As much as I like to see Kermit the Frog working, I thought it was a waste of money to advertise quarters, something everyone in the United States uses every day. But it turns out that the Mint is big money. According to the Washington Post, the Mint pulls in $2.5 billion a year; $1.1 billion is profit. The Mint’s 44 percent profit margin puts other big moneymakers like Microsoft (31 percent) to shame.

The Sacagawea coins cost in the neighborhood of 10 to 15 cents, but the mint then turns around and sells them for a dollar.

In this context it makes perfect sense why the government wants us all to horde quarters and dollar coins. It even makes the $45 million the Mint plans to spend on a Sacagawea advertising blitz pretty reasonable.

Unfortunately, Diehl’s business savvy has led him to overstep his bounds. Allowing Wal-Mart to be an exclusive carrier of the coin is admittedly very clever and an excellent business idea.

However, the Mint is part of the government, and it should not show favoritism to private business.

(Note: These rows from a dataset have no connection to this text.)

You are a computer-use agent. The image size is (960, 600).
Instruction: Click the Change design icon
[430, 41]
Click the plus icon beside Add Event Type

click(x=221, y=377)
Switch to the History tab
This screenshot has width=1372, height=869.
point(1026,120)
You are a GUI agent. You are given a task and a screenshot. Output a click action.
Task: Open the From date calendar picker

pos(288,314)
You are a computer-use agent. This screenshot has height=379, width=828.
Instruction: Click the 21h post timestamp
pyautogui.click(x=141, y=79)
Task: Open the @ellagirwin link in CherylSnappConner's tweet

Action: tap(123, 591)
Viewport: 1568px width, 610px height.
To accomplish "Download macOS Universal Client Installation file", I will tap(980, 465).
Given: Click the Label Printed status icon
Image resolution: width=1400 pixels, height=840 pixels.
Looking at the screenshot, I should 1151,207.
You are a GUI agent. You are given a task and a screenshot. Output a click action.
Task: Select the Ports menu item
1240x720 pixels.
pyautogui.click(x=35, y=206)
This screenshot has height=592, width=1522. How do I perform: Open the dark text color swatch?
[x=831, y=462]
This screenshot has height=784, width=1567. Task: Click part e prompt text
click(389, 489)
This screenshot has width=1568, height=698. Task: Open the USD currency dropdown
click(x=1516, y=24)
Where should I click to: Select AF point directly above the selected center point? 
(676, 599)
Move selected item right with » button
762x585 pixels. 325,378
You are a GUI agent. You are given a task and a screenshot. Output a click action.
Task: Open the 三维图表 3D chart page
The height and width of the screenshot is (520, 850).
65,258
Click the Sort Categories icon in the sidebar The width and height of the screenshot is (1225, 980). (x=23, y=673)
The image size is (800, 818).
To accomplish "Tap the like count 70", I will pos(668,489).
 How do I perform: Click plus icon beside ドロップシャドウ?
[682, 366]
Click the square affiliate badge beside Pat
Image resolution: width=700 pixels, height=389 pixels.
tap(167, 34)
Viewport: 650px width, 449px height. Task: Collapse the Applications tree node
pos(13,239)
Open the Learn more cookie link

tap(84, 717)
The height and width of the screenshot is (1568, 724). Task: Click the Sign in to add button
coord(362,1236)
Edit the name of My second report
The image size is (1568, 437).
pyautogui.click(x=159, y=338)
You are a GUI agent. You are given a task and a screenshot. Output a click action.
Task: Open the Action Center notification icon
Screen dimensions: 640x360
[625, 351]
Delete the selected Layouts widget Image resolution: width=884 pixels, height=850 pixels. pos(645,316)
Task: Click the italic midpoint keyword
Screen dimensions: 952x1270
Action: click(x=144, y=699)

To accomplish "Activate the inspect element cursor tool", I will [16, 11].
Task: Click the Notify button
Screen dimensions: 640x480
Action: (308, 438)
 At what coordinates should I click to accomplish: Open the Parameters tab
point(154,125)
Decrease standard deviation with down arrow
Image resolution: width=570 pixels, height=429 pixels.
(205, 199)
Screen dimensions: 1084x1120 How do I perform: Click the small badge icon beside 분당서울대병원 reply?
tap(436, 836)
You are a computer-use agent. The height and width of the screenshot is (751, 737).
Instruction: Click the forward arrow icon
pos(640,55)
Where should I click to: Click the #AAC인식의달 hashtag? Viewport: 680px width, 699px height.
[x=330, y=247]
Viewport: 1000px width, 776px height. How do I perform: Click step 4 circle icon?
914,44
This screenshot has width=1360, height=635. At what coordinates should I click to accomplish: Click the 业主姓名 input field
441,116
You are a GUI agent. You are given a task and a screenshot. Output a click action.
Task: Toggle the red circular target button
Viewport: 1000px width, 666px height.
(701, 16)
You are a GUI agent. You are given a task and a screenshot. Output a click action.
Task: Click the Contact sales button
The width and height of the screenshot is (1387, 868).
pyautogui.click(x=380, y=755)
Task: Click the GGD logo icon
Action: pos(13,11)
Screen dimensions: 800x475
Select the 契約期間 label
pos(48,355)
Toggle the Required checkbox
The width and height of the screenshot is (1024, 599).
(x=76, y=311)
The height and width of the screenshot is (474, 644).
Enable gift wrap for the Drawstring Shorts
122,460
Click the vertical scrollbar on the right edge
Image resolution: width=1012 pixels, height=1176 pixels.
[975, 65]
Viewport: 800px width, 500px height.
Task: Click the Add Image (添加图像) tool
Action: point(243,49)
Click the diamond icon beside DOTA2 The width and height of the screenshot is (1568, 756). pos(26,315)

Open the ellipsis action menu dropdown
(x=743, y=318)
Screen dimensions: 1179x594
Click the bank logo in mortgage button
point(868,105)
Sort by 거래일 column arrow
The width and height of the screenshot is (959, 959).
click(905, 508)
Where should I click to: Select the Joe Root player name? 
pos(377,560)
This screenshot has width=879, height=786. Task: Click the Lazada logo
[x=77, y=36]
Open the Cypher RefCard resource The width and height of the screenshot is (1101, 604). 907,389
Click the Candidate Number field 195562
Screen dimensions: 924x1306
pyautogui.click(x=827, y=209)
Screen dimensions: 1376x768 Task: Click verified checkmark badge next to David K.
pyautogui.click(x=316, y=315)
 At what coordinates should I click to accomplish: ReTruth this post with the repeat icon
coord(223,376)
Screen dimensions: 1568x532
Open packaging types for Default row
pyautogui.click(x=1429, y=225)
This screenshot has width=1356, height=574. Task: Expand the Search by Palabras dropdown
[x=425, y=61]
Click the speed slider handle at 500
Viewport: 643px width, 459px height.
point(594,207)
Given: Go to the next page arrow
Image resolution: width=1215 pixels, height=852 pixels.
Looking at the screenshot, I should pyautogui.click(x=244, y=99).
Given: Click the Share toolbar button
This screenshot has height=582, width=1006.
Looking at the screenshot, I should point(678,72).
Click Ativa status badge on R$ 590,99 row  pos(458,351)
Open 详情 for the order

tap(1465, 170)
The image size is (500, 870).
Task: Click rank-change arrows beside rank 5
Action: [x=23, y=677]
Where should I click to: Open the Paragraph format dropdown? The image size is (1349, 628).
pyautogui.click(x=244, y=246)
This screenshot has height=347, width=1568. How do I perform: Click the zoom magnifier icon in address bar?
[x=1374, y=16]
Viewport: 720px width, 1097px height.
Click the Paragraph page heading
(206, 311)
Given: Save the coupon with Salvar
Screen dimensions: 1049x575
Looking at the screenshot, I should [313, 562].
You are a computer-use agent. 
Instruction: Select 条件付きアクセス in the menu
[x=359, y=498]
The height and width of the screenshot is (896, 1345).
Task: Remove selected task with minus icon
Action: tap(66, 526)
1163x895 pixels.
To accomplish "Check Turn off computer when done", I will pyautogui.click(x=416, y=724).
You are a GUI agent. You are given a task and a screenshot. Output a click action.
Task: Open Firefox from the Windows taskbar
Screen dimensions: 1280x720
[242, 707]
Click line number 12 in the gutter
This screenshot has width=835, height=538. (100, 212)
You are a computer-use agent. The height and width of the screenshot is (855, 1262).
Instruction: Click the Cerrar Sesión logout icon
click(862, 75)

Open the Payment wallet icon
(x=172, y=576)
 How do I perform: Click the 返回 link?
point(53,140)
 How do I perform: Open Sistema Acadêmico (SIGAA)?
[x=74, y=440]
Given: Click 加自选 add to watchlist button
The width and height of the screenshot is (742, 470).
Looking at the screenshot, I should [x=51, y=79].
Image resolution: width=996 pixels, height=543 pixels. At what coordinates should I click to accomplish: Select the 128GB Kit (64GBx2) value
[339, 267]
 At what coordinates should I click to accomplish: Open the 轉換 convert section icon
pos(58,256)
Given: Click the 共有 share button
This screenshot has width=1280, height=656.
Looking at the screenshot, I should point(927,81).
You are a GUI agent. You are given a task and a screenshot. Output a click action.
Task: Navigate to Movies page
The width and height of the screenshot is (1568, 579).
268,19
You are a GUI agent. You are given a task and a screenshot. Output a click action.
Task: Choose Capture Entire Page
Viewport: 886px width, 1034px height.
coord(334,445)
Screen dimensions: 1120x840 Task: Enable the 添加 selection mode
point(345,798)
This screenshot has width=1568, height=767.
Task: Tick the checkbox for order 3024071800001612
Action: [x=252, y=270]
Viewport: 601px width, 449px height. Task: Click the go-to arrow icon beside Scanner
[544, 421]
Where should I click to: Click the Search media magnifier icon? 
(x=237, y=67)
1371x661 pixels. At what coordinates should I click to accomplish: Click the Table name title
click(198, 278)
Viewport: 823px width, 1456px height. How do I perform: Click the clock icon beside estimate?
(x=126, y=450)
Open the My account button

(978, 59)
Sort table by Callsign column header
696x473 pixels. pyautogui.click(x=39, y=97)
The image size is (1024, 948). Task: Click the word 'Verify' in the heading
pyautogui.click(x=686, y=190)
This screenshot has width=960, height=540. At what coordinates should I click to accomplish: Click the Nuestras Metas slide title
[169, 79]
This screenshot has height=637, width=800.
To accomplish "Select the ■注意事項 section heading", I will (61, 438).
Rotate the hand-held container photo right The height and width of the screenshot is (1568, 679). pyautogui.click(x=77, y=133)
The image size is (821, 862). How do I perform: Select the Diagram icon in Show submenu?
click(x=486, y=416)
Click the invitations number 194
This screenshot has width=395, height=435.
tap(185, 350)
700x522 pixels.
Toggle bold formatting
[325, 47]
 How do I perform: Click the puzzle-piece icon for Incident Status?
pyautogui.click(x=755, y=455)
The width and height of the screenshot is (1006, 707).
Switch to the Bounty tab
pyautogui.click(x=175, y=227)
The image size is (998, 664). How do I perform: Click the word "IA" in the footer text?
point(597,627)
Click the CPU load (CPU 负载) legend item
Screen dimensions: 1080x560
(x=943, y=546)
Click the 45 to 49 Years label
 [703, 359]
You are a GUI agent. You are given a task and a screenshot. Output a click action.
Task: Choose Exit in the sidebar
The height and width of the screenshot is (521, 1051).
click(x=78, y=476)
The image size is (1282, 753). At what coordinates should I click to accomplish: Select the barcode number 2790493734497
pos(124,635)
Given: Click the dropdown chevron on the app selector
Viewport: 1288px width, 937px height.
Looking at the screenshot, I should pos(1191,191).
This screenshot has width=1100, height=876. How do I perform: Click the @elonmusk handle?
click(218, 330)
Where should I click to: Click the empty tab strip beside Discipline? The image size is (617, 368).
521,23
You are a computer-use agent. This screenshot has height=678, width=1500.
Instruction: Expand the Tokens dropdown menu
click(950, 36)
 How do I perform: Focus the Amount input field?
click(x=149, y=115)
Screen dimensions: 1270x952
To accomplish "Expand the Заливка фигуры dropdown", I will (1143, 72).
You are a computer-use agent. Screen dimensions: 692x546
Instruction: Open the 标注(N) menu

Many small-business owners have tried to get their hands on the coins but are turned away by banks who don’t have any.

Wal-Mart is notorious for entering small towns and selling items below cost to run all of the mom-and-pop industries out of business. Small businesses are the backbone of the U.S. economy, so it is especially bad for the government to join in any ventures with a nefarious business crusher that has destroyed small-town culture.

The government contracts out jobs all of the time, but such jobs are given to specialized companies who offer the taxpayer the best deal. As far as I can tell, the coin deal has been a handout to Wal-Mart, a company that certainly doesn’t need any government assistance and should probably be prosecuted for some of their tactics.

Generating hype for the coin by putting it in General Mills cereal boxes is questionable, but there are relatively few companies that make breakfast cereal, and there’s no guarantee that you will get a coin.

Every retail store and restaurant in the country uses coinage every day. Why one business should be picked out above all others by a government institution is entirely beyond me, especially when demand for the dollar coin is already on the upswing.


Erik Hoversten is a senior in math from Eagan, Minn.